Specifically, the legislature must take steps to minimize the fallout of the forthcoming $15 an hour minimum wage, especially for Medicaid providers whose rates are contractually fixed by state contracts and federal regulations.
HCAF needs every Florida home care professional to take action to raise awareness of this critically urgent policy priority to lawmakers, the media, and the general public.
If this is your first time advocating for your industry, no worries! This toolkit provides talking points and additional supporting information, and ways you can quickly and easily take action to have your voice heard.
For additional information or assistance, direct inquiries to Kyle Simon, Director of Government Affairs and Communications, at email@example.com or call (850) 222-8967.

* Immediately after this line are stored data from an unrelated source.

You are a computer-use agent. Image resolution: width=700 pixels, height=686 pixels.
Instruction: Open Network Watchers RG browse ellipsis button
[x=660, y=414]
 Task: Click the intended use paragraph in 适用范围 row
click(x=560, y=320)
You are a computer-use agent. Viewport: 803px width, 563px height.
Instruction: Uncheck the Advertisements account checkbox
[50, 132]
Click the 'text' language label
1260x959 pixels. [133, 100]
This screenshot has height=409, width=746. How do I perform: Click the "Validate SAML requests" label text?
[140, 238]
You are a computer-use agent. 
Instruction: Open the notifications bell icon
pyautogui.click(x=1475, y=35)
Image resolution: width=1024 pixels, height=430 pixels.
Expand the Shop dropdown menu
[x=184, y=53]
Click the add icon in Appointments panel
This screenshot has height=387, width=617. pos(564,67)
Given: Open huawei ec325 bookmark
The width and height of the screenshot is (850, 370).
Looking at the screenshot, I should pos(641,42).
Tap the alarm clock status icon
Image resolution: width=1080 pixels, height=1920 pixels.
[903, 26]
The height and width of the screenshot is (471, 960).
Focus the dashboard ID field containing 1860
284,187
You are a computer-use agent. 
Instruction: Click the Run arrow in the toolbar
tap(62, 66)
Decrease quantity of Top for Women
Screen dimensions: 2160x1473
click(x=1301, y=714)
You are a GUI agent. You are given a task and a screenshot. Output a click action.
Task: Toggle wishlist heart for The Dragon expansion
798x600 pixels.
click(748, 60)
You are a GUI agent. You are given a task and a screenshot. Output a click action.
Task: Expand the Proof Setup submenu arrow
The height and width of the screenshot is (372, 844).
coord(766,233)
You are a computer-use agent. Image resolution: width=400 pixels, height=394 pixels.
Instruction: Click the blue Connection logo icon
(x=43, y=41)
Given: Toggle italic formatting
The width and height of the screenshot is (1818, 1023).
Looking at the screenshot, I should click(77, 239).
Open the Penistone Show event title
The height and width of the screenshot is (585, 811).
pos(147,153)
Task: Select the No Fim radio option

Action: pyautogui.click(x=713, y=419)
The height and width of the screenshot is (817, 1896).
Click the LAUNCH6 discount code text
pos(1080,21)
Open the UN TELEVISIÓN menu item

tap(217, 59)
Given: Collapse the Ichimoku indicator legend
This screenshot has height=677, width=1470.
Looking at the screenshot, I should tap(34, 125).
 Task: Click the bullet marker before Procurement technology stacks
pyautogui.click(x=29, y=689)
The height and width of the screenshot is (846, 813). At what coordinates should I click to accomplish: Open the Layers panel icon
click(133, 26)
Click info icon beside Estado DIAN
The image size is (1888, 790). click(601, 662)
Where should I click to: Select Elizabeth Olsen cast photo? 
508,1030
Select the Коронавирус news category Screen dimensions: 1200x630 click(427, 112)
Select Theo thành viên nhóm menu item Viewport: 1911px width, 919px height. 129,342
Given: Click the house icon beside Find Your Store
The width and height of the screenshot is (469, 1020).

Thank you for your leadership and advocacy!
New Legislative Delegation Meetings Announced (10/28/21) — Meetings have been added for Calhoun, Franklin, Liberty, and Taylor County legislative delegations in November. Details and instructions about how to attend and address the delegation are provided below in the schedule of upcoming meetings.
HCAF Hosts Home Care Provider Town Hall to Announce Advocacy Campaign (9/30/21) — HCAF hosted a town hall for home care providers to learn about the advocacy campaign. The recording and slide deck are available for download.
Without a corresponding increase in Medicaid reimbursement for home care services to cover the $15 minimum wage, it becomes financially unsustainable for any home care agency to provide certain services to Medicaid recipients. Moreover, not addressing this issue sooner than later will only compound the home care sector’s long-standing challenge of attracting and retaining workers to provide these services.
Click here to download the fact sheet that outlines the issue and solution for distribution to policymakers and the media.
- Providers cannot hire staff at the current Medicaid rates.
- Providers are often forced to turn away patients due to low reimbursement or are unable to deliver all the ordered visits that have been authorized.
- The minimum wage increase compounds costly regulatory burdens for providers (e.g., Electronic Visit Verification mandate).
- The $15 minimum wage is already here (e.g., Amazon, Bank of America, Starbucks, etc.). In fact, $15 is now considered too low a starting wage in some areas of the state.